Se nos anos 90 boatos eram capazes de se espalhar em poucos dias país afora, de boca em boca, até ganhar contornos de realidade, a situação ficou muito pior hoje em dia, com a facilidade da edição de imagens e sons aliada à comunicação instantânea e uso indiscriminado de redes sociais. Muita gente repassa uma história sem saber se é verdade, sem confirmar se algum veículo de comunicação relatou aquele fato, e o que é pior, sem ponderar as consequências, contribuindo para uma corrente cujos efeitos perversos podem ir muito além da simples maledicência. 
 
É grande a chance de muita gente inocente ainda acabar transformada em vítima simplesmente porque alguém viu seu nome e imagem associados a um delírio qualquer num grupo de WhatsApp.
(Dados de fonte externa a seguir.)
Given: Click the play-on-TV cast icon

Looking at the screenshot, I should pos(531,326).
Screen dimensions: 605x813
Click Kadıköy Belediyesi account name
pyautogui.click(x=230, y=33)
Diante de uma narrativa fantasiosa, o melhor a fazer é deletar. Passar para frente é assumir o risco de contribuir para um erro que pode ser fatal. Neste caso, sem nenhuma fantasia.
 
Em tempo: os boatos sobre as gafes de Carla Perez seguem fortes até hoje, principalmente na internet, onde centenas de páginas se dedicam ao assunto, muitas narrando “detalhes” do episódio. Apesar de muita gente continuar jurando que “viu” a tal entrevista, nada disso aconteceu. A revista Veja, em sua edição 1480, publicada em 27 de janeiro de 1997, trouxe a história completa: tudo não passou de um boato maldoso e Carla Perez nunca falou nada disso em entrevista ao Jô ou a quem quer que seja. Ainda assim, isso não significa dizer que a dançarina seja alguém com intelecto digno de menção. Ela já disse que “escola” se escreve com “i” e “isqueiro”, com “e”. Nestes casos, sobram registros em vídeo. Bem divertidos, por sinal.